**本文**
:::

実刑判決の受けた10人のうち、一番若い19歳の莫嘉濤(モック・カートウ)は、実刑51ヶ月という一番重い処罰を受けることとなりました。若者の一番輝かしい青春が、ここで奪われてしまいました。彼らが暴力を振ったのは事実だ、法を犯したのだ、それに見合った判決を受けるのは当然ではないか、と思う人もいるかもしれません。そう結論づける前に、他国と香港の暴動罪の定義と処罰を比べてみましょう。

:::

**記録データ**
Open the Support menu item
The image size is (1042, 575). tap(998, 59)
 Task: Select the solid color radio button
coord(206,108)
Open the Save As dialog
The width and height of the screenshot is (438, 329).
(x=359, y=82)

:::

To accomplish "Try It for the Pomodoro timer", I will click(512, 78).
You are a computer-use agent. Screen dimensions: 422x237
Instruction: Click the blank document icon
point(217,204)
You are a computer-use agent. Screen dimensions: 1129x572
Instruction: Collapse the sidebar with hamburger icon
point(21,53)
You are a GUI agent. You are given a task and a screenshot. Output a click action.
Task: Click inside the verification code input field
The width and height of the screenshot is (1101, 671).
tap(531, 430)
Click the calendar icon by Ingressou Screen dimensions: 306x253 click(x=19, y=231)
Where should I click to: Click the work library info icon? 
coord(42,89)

:::

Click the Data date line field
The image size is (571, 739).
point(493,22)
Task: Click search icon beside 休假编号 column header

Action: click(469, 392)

:::

香港の暴動罪判決を扱った本文のうち、「実刑判決の受けた10人のうち」から始まり「義と処罰を比べてみましょう。」で終わる範囲を一字も変えずに出力せよ。

実刑判決の受けた10人のうち、一番若い19歳の莫嘉濤(モック・カートウ)は、実刑51ヶ月という一番重い処罰を受けることとなりました。若者の一番輝かしい青春が、ここで奪われてしまいました。彼らが暴力を振ったのは事実だ、法を犯したのだ、それに見合った判決を受けるのは当然ではないか、と思う人もいるかもしれません。そう結論づける前に、他国と香港の暴動罪の定義と処罰を比べてみましょう。